I agreed. She gave me directions. We hung up. I hopped off the bed to go and change clothes.
“See ya later, Momma,” I said, headed for the door.
“Just a minute, young lady.” She looked at me for a moment and then walked over to the bed, smoothing out the spread where I’d sat. And brushing off the sand that had come off my boots.

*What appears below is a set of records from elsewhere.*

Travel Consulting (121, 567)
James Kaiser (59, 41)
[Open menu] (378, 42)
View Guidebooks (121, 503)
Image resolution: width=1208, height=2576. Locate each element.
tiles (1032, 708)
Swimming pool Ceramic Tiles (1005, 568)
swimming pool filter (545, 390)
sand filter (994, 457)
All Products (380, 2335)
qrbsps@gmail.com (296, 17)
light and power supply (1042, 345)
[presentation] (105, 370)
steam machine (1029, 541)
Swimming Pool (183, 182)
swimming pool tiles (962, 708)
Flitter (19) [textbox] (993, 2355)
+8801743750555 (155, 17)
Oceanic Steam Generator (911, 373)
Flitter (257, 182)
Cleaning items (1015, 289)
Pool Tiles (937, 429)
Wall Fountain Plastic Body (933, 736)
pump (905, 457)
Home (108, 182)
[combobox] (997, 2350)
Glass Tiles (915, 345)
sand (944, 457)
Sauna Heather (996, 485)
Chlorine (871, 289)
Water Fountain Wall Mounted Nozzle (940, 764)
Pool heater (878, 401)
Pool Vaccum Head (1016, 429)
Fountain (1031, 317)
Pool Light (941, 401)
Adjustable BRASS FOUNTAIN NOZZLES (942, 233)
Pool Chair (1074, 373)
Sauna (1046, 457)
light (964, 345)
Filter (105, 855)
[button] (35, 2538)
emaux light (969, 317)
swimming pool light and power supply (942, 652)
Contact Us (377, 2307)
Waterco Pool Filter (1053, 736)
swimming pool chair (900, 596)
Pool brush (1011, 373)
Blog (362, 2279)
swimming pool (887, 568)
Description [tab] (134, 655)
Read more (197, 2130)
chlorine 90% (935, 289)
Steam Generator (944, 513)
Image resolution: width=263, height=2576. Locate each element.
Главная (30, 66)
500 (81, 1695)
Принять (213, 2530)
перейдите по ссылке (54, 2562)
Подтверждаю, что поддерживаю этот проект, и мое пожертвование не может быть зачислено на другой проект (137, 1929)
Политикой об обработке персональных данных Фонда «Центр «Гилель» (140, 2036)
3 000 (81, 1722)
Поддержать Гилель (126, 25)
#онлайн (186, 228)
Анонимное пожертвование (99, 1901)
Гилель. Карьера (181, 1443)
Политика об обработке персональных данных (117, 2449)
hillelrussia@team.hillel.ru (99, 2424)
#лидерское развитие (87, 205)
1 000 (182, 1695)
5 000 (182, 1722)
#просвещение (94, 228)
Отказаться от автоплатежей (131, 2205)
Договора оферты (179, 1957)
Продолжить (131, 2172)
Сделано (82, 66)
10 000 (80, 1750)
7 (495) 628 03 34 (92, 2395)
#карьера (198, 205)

I winced. Another aggravating thing about growing up. I’m starting to recognize it when I engage in boorish adolescent behavior. At this rate, by the time I’m seventy-two, I’ll finally stop behaving like a boorish adolescent.
“Sorry.”
“Baby, I just want what’s best for you. I just want you to be happy. That’s all I want.”
I sighed, but prepared myself to hear her out. I owed her that, I thought.
“I blame myself for what’s happened to you, honey. I shouldn’t have let you have your way so much. I should have given you more guidance. Your father should have been more of a help to me. You needed your father to keep you in line.”
I was shocked to hear her blame my father for anything. It made me think she really did feel bad about the way I’d turned out. I also had to struggle to keep a straight face. Did she really believe it was more of her advice I’d needed? I’d had so much guidance that I’d had to run a thousand miles just to get a breath of air.
“Momma. Momma. It’s all right. Don’t worry about me.”
She looked at me with fierce determination in her eyes. “You have to listen to me. This might be your last chance. I can help you. You’ll never forgive yourself if you let Johnny get away again.”
“Momma...”
She was having none of my interruption. “No, you listen to me. I don’t know why any decent man would have you. But it’s plain to see that Johnny Berry still holds a candle for you. If you don’t straighten up and fly right, you could lose your last chance. For a husband. For children. For a real home. You’ll end up a lonely old woman.” Her determination had faded. She was pleading with me now, her stark fears for my future written across her face.